“Jadi bisa kita hemat minimal Rp88 triliun. Bayangkan kalau Rp88 triliun kalau kita bangun kampus itu bisa berapa ratus. Kalau kita berikan ke beasiswa untuk mahasiswa S1, yang ingat sekarang kita sebenarnya mengalami krisis pendidikan tinggi,” paparnya.
Pihaknya pun menilai keunggulan lain dari mekanisme e-voting blockchain untuk pemilu yakni keamanan yang lebih baik ketimbang pemungutan suara konvensional. Negara maju seperti Jerman, katanya, telah beralih ke mekanisme ini menyusul munculnya isu transparansi dan keamanan dari cara konvensional.
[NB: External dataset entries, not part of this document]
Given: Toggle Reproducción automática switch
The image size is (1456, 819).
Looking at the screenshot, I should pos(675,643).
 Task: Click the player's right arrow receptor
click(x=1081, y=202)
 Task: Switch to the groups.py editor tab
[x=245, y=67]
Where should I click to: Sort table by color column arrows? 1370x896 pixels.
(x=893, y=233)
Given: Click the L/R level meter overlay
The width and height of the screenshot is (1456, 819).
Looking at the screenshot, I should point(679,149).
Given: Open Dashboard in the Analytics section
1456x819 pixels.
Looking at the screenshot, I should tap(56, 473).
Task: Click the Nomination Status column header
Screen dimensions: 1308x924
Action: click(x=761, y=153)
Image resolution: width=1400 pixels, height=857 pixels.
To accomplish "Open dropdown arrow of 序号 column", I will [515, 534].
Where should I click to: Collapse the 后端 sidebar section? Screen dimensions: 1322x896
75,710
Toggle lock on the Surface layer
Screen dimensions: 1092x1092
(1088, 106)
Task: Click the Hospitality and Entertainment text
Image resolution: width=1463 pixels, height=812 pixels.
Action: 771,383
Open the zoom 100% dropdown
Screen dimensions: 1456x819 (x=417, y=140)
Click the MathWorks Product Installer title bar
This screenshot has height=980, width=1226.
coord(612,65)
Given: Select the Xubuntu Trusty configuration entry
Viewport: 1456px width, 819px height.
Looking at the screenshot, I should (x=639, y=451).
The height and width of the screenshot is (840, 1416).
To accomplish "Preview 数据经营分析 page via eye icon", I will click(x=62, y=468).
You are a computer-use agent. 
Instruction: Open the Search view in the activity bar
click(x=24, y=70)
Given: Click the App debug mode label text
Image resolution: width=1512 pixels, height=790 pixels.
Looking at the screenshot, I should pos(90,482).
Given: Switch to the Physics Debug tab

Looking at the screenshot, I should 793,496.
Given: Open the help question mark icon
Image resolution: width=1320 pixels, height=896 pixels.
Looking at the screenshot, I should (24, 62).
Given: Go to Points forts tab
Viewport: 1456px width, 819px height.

“Dengan blockchain yang sistemnya disentralisasi insyallah itu secara IT hampir mustahil dibobol. Jadi isu keamanan justru kita membawa semangat pemilu yang jujur,” tegasnya.
Pihaknya menilai seandainya mekanisme pemilu lama dipertahankan, maka isu pelanggaran bakal masih ada. Berkaca pada pengalaman 2019 lalu, imbuhnya, total ada 20 ribu laporan bahkan ke Bawaslu.
“Kemudian jika dengan mekanisme yang sama (konvensional) itu pasti anggaran pasti membengkak. Kita lihat anggaran sekarang Rp110 triliun yang itu adalah 25 kali lipat Pemilu 2004 dan 4 kali lipat dari Pemilu 2019,” ucapnya.